1. Kale (redbor variety) – Has many health benefits, there are over 45 flavonoids in Kale which combine both antioxidants and anti-inflammatory properties. It is a detoxifying green and can provide cholesterol lowering benefits when steamed as well as it being extremely high in Vitamin K, A, C, manganese, calcium, many B group vitamins and more. The leaves have an earthy flavour and can absorb other flavours as well as being extremely versatile and nutritious green leafy vegetable to use in many different recipes.

2. Oregano – Is aromatic, can be added as a flavour enhancer to a large number of dishes and also is named as a ‘super food’ on many different lists I have researched. It is also high in vitamin K, why is K important you might ask? Vitamin K quite simply is a fat-soluble vitamin that helps protect your cardiovascular system (among several heart related benefits, K may help keep calcium out of your arteries). Oregano also has beneficial anti-bacterial and anti-oxidant oils in the leaves so much better to use the fresh variety. For the size of their tiny little leaves they are also high in minerals like iron, manganese and others important for health.

3. Flat leaf/continental parsley – Humble as it is, parsley also contains many anti-oxidant properties as well as a number of B group vitamins, A, K and C. The essential oil Eugenol has been found to reduce blood sugar levels in diabetics but further research is being done in the role it plays in cardiovascular health. The chlorophyll content in parsley can also counterbalance breath odour too.

4. Coriander/Cilantro – Is a fantastic detoxifying herb, known to help remove heavy metals and other toxic agents from the body. It has a positive effect on our inner digestive tract with antimicrobial properties as well.

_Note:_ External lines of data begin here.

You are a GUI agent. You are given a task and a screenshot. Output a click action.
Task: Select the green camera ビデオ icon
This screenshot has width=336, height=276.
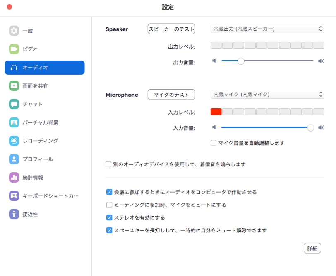tap(14, 49)
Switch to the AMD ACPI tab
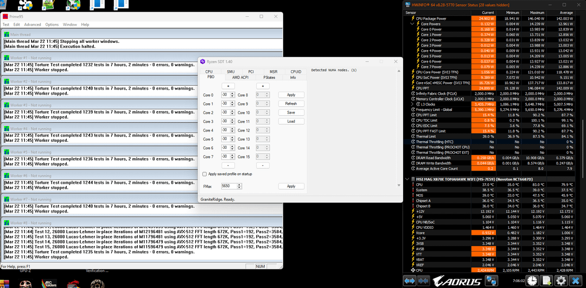Image resolution: width=586 pixels, height=288 pixels. (241, 77)
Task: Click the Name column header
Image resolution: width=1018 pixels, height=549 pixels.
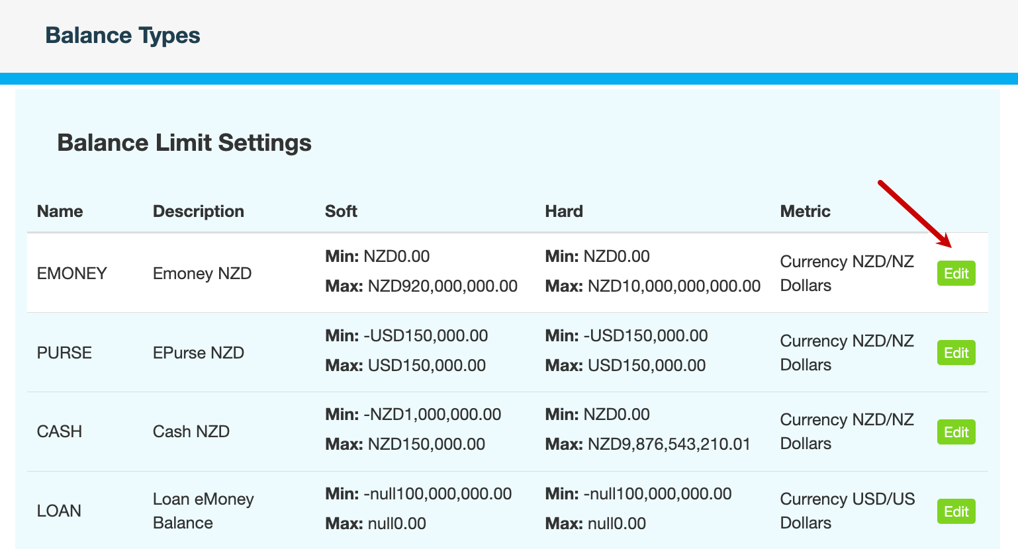Action: tap(60, 211)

5. Basil – Is wonderfully fragrant, and is easy to use in many dishes; especially mediterranean recipes. It also has many benefits, similar to some I have noted above and just tastes delicious! It also will help keep the mites away from our tomatoes so it’s a protector in our garden bed as well.

6. Thyme – Fresh leaves are packed with rich sources of potassium, iron and manganese. Thymol (an essential oil) in the leaves is found to have anti-fungal and antiseptic characteristics too. It is a versatile herb and great with staple dishes like potato, breads, cheeses, stuffing, soups and more.

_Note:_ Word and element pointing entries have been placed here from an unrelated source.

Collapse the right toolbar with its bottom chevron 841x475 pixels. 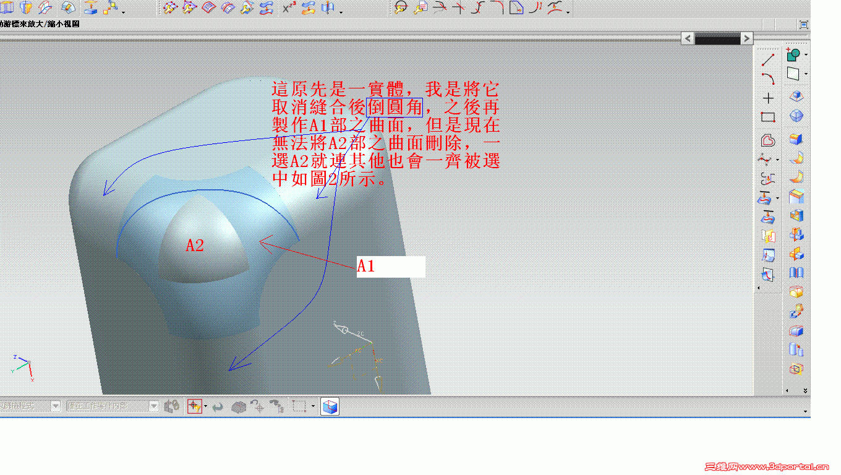point(806,390)
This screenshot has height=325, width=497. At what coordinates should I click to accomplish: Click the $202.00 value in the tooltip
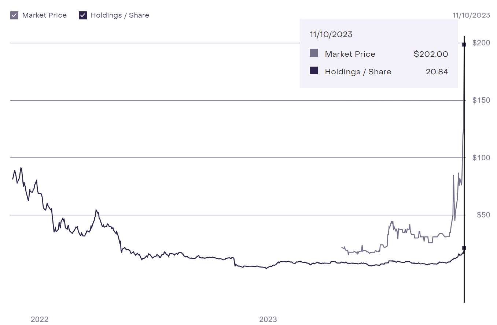pos(431,54)
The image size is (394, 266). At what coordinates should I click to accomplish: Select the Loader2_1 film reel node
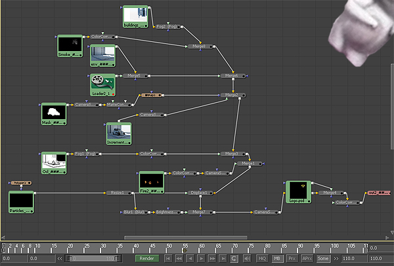[102, 83]
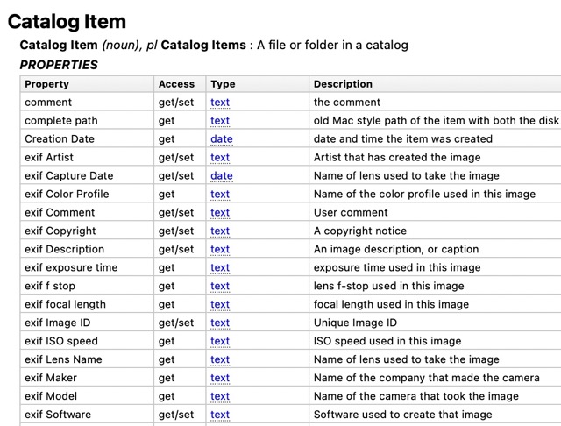Follow text link beside exif Comment
561x426 pixels.
pos(220,213)
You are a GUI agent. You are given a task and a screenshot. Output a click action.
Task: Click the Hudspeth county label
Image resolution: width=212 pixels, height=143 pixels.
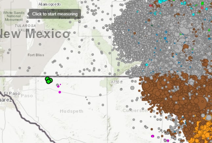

7. Lemon Thyme – With its beautiful lemon scent, it makes an aromatic tea and also has decongestant and relaxant properties in this herb. It also suits risotto and seafood too.

8. Tomatoes – Are an outstanding source of lycopene. Lycopene is important for bone health, and the many antioxidants in tomatoes are great for heart and cholesterol health. It is very high in vitamins, C, A and K. There is a link for tomatoes lowering the risk for prostate cancer too. There are so many benefits of this fruit and most people love them – especially my husband, so they were really on his wish list!

9. Spearmint – The least pungent and subtly fragrant of the mint family, it also has good concentrations of iron, manganese and calcium in its leaves as well as vitamin A especially. It can help if you have a spot of indigestion or perhaps even a headache. It is easy to grow all year around and also makes for a great repellant to mosquitos and other insects!

10. A pea, my son’s pea – I’m not sure how big this pea will get or how many we’ll yield, but my son is intently watching the tub of soil each morning and night waiting for it to shoot out. I never ever liked peas when I was his age; well let’s say for about 25 years! Maybe, watching this pea grow will encourage him to eat his peas more often than not now. They are also an environment friendly food and classed in the “nitrogen-fixing” crops, taking nitrogen gas from the air and converting it into more complex and usable forms. So they are good for the garden as well as our tummies.

The task of planting was left to my boys and they went about their work with great care of these little green babies. We will all nurture them each and everyday until they flourish.   My job? To remember to water them and start working up delicious recipes to use them in! I am now working on my ‘Super Summer’ kale recipes.